I was going to post a question to the thread, asking where the tiny violin pic is. Glad I scrolled down first. Perfect.
They could just close 95% of the mosques. There's a huge amount of sewage emanating from them.
An Israeli soldier stands by bags containing 550 kilograms (1212 pounds) of TNT explosives at a navy military port in the coastal Israeli city of Ashdod May 9, 2006. Israel thwarted an attempt by Palestinians to smuggle explosives to the Ashdod May 9, 2006. Israel thwarted an attempt by Palestinians to smuggle explosives to the Gaza Strip by sea from neighbouring Egypt last week, the military said.
Oh, so you'd rather all starve and die than compromise.
It's not that we don't understand.
It's that we don't care.
Have a nice day.
Well, some of the money Israel owes them for taxes that Israel collects on their behalf. I agree with you though.

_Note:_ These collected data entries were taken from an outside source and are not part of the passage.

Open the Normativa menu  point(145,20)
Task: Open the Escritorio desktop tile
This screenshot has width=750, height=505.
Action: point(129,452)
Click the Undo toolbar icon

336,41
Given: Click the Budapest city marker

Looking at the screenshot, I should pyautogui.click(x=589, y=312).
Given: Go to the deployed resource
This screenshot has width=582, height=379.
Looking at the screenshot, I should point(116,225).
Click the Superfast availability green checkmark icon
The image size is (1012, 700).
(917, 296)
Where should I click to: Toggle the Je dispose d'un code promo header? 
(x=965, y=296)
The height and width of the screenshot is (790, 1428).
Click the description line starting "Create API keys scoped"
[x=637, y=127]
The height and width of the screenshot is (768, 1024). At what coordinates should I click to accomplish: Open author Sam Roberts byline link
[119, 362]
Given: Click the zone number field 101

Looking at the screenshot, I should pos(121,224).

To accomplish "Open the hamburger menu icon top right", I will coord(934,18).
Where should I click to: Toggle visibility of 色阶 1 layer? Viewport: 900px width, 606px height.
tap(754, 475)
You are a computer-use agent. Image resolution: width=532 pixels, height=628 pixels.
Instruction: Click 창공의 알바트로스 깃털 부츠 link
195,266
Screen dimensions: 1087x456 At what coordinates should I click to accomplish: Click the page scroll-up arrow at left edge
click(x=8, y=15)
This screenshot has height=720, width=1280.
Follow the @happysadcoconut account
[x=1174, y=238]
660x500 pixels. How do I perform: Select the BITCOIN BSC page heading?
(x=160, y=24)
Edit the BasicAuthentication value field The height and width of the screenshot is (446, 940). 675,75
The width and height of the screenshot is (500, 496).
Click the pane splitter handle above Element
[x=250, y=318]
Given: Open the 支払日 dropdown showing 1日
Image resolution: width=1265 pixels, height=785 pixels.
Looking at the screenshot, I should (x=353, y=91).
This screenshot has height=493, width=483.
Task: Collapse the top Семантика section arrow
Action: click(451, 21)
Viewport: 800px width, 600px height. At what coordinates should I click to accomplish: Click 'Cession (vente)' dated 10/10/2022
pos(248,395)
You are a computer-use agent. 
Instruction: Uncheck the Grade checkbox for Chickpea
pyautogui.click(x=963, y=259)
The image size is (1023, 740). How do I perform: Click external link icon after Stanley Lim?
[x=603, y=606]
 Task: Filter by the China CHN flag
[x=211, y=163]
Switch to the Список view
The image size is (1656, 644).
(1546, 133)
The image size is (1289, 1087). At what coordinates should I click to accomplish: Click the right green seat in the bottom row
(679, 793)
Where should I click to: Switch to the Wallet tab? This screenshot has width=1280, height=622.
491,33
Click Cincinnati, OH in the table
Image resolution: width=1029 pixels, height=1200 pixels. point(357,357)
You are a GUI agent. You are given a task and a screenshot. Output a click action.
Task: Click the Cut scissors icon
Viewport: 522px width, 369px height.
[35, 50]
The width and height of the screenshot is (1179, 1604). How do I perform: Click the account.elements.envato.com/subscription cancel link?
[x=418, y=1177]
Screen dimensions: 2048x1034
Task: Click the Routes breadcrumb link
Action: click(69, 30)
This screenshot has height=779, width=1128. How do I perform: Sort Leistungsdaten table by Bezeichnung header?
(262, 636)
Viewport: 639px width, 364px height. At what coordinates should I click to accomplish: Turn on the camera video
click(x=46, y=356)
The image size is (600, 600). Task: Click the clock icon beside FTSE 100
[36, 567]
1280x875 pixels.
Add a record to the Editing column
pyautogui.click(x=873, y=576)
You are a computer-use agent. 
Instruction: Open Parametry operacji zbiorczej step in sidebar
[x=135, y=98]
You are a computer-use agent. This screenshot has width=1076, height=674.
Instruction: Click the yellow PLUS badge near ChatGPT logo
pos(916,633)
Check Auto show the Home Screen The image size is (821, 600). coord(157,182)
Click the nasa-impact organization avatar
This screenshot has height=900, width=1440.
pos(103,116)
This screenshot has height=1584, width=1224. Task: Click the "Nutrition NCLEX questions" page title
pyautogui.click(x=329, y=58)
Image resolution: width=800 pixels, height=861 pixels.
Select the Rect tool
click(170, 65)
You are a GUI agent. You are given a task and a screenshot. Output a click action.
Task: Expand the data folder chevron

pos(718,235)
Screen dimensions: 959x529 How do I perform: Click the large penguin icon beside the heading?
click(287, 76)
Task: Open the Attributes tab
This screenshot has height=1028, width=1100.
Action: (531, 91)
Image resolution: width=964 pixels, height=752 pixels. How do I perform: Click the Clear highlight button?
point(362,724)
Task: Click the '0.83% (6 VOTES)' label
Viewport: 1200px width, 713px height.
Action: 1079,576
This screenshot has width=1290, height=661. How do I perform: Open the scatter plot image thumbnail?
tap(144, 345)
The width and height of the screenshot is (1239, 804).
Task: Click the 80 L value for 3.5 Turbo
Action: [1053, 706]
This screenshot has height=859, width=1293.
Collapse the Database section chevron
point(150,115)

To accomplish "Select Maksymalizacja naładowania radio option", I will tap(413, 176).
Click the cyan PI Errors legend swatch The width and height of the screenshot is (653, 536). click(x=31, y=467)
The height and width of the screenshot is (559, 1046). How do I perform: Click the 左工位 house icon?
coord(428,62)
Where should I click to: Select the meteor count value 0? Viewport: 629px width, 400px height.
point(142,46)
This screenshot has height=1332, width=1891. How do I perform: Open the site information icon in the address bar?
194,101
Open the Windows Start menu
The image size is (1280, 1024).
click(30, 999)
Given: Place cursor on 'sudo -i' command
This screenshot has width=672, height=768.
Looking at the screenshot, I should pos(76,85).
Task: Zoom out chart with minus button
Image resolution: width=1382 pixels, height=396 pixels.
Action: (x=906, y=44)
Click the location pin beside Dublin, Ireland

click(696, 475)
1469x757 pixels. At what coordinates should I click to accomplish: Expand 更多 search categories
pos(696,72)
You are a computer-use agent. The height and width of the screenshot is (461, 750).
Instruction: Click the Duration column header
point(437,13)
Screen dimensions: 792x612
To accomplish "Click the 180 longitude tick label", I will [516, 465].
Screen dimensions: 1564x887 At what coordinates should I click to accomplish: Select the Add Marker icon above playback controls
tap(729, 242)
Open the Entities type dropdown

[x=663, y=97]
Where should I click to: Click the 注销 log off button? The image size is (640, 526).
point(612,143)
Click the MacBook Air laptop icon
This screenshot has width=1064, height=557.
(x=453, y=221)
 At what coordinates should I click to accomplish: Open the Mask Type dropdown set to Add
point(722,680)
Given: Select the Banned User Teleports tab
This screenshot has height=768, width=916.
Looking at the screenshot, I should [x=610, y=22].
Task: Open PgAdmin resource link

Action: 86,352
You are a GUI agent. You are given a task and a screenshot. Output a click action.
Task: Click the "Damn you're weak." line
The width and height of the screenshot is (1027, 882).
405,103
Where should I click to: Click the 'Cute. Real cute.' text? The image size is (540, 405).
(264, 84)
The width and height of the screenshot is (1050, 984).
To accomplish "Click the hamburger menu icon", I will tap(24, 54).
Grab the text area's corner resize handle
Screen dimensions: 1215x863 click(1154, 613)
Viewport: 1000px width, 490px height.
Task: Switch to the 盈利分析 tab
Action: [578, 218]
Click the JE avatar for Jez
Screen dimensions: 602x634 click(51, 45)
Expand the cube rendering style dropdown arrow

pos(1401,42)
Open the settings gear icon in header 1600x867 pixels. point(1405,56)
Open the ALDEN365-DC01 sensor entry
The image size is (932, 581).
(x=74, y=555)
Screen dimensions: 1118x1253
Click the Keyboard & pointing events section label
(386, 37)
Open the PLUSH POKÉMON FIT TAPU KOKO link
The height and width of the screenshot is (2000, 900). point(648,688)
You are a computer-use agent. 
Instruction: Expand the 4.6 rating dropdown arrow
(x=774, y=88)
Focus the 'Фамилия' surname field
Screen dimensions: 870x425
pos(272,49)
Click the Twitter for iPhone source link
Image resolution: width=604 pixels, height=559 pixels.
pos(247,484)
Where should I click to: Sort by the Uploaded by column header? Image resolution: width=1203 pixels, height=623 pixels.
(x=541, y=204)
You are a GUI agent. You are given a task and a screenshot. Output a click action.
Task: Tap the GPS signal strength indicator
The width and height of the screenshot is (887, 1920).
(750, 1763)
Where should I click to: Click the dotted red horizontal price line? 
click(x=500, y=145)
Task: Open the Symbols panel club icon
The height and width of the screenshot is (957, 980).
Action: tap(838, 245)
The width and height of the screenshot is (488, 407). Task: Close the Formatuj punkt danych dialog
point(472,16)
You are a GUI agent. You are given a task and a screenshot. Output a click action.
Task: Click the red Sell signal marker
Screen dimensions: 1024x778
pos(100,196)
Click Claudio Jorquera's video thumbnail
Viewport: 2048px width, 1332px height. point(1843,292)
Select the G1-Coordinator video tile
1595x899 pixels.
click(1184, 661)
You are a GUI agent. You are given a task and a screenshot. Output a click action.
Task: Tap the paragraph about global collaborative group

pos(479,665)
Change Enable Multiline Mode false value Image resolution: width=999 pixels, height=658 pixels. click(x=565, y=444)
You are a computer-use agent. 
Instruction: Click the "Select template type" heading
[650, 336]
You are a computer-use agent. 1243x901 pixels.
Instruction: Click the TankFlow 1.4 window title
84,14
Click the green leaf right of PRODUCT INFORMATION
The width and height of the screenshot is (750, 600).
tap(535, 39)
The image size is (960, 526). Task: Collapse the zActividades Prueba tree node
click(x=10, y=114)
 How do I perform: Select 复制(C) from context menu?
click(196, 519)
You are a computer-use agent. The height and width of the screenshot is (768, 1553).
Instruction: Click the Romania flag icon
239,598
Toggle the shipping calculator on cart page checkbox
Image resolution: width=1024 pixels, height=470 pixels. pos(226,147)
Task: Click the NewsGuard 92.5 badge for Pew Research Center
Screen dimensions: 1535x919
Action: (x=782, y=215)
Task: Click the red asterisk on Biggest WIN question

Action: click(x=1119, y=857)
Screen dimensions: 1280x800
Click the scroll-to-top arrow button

A pathetic lot of sand nazis..
I am preparing to steel myself against the upcoming pictures of emaciated Pali children that is sure to come soon. If their children die from starvation, toxic waste, or disease, at least they aren't dying while trying to kill innocent people. Whenever I see a sick Pali kid, I'll think of a bloodstained, shredded bus or restaurant. I'll also think of the hundreds of innocent people that survived those attacks but are horribly maimed by the rusty nails, BB's, and other schrapnel designed to hurt as many people as possible. The world needs to see that there is a price to pay for supporting terrorism. Maybe the IDF should punctuate their misery with a little random mortar fire.
I thought islamists took care of each other? Where's the fund raising bunch for palistinians? /sarcasm
Maybe they can get Cindy Sheehan to host a fundraiser for them.
"The West should revist the no money policy. Like, in 2016."
The west should not finance terrorism ever...and let us pray never again.
Wait, there are still refugee camps in Gaza? Surely the PA has started building those high-rise apartments they talked about when Israel dismantled the settlements, and no doubt new infrastructure in general is well underway. So then why do they need access to work in Israel with all those construction projects creating jobs in the Palestinian State of Gaza? And didn't the Palestinians maintain those beautiful greenhouses and produce farms the settlers left behind? The world market must still be buying all those organic fruits and vegetables. I'm confused.
I thought they wanted to live in a 7th Century society. Poverty, sickness, misery, lack of medicine and clean water - these were all part of life back then. I guess actually living it is a lot different than how Hamas and Osama bin Laden portray it.